Prior and posterior odds

We report some of our results in terms of prior and posterior odds. Consider two hypotheses,

H0: A with STR profile RA and B with SNP profile SB are unrelated;

H1: A with STR profile RA and B with SNP profile SB are related with relationship .

Following Edge et al. [16], using Eq. (1), we can simplify the posterior odds for hypothesis H1:

$$\frac{{P\left( {\left. {H_1} \right|R_A,S_B} \right)}}{{P\left( {\left. {H_0} \right|R_A,S_B} \right)}} = \frac{{P\left( {\left. {R_A} \right|H_1,S_B} \right)}}{{P\left( {\left. {R_A} \right|H_0,S_B} \right)}}\cdot \frac{{P\left( {\left. {H_1} \right|S_B} \right)}}{{P\left( {\left. {H_0} \right|S_B} \right)}} = e^{\lambda \left( {R_A,S_B} \right)}\cdot \frac{{{{{{{{{\mathrm{P}}}}}}}}\left( {H_1} \right)}}{{{{{{{{{\mathrm{P}}}}}}}}\left( {H_0} \right)}}.$$
(3)

The posterior odds for H1 is the product of the likelihood ratio P(RA | H1, SB)/P(RA | H0, SB) = \(e^{\lambda \left( {R_A,S_B} \right)}\) and the prior odds for H1, P(H1)/P(H0). It is simplified in terms of the match score λ(RA, SB) (Eq. (1)).

Match assignment

We assigned matches from pairwise match scores as in Kim et al. [17]. For an STR dataset with IR individuals and a SNP dataset with IS individuals, we evaluated the match score under a test hypothesis test (Eq. (1)) for all pairs of individuals, one with an STR profile and the other with a SNP profile. Here, IR=IS=I.

We constructed an I × I match-score matrix M, where for all j, k in the set [I] = {1, 2, …, I}, Mjk = λ(Rj, Sk) is the entry for STR profile Rj from individual j and SNP profile Sk for individual k. From matrix M, we assigned matches by one of four schemes [16, 17] (Section S1.2). Under one-to-one or one-to-many matching (with a query SNP profile or query STR profile), record-matching accuracy is defined as the fraction of pairs matched correctly among I true matches. In needle-in-haystack matching, accuracy is defined as the proportion of true matches with greater match scores than the largest score across all non-matching pairs.

Pedigrees

To investigate familial record-matching, following Kim et al. [17], we simulated random pedigrees from data on unrelated individuals. Details of the pedigree simulation appear in Section S1.3.

Record-matching with HGDP and 1000 Genomes

We first evaluated HGDP and 1000 Genomes record-matching accuracies with the 15 Codis loci described in Section “Dataset.” Following Edge et al. [16] and Kim et al. [17], we partitioned the data into disjoint training and test sets, with 75% of the individuals in the training set. For all three scenarios (same-individual, parent–offspring, sib-pair), we generated 100 random partitions (Section S1.4). We phased HGDP training sets using BEAGLE to obtain SNP–STR haplotypes that we used as a reference. Next, to estimate the unobserved STR genotype probabilities (P(RBℓ | SBℓ) in Eq. (2)), we again used BEAGLE for imputing STR genotypes from test-set SNP profiles with the phased SNP–STR haplotype reference panel from the training set (Sections S1.1, S1.5).

For all three relatedness scenarios, for each of the 100 partitions, we constructed the match-score matrix from the test set and assessed record-matching accuracies for the four matching schemes (Section “Match assignment”).

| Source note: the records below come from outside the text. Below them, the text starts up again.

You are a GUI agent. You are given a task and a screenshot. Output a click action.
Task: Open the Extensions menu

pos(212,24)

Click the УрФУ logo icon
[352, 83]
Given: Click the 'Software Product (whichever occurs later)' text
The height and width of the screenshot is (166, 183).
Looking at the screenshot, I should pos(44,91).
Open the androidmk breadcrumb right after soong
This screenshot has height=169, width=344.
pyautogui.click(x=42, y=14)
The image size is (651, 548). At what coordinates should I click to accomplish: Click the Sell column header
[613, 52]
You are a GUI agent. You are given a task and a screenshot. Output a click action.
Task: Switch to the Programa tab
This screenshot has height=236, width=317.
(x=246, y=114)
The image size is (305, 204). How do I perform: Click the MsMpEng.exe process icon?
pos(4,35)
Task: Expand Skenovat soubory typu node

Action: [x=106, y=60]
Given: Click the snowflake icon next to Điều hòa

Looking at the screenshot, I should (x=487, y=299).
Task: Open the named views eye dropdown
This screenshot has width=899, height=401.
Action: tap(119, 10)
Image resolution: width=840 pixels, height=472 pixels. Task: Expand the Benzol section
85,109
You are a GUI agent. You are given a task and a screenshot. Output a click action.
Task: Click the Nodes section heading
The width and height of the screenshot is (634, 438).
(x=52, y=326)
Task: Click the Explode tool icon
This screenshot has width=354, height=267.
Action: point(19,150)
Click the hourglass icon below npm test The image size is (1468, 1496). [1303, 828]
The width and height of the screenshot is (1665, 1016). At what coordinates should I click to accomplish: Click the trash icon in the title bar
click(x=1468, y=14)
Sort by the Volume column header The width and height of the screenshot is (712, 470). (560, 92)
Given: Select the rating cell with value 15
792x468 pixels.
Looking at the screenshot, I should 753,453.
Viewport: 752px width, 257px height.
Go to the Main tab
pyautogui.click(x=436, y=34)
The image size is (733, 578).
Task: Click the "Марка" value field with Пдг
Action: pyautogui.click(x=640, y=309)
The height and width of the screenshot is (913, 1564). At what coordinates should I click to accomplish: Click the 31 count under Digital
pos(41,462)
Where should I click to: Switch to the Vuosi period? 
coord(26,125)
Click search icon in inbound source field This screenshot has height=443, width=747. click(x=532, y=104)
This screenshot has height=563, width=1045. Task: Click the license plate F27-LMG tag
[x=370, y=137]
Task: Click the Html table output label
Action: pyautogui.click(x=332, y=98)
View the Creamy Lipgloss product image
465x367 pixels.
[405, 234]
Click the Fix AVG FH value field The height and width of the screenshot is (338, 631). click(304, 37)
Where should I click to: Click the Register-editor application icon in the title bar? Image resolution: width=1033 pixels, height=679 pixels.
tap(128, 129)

Median, minimum, and maximum record-matching accuracies of the 100 replicates using the HGDP dataset appear in Table S3; values with 1000 Genomes appear in Table 1 when true = test, and in Table S4 when truetest. For the median, we used the lesser choice when the number of unique values was even.

Simulation of fragmentary genomic SNP data

To generate random fragmentary genomic SNPs for the 1000 Genomes, for each relatedness scenario, we selected a partition corresponding to the median one-to-one match accuracy with true = test (Section “Record-matching with HGDP and 1000 Genomes,” Table 1). The match accuracy varies discretely across partitions; when multiple partitions all produce the median value, we picked one at random. Because the HGDP dataset is much smaller than the 1000 Genomes dataset, we conducted simulations of fragmentary SNP data for the 1000 Genomes only.

Under each choice of relatedness, from the full-coverage SNP profiles in the median-accuracy test set, we simulated fragmentary SNP data. For the same-individual scenario, this test set has 626 individuals; for the parent–offspring and the sib-pair scenarios, it has 313, one for each test-set pedigree described in Section S1.4.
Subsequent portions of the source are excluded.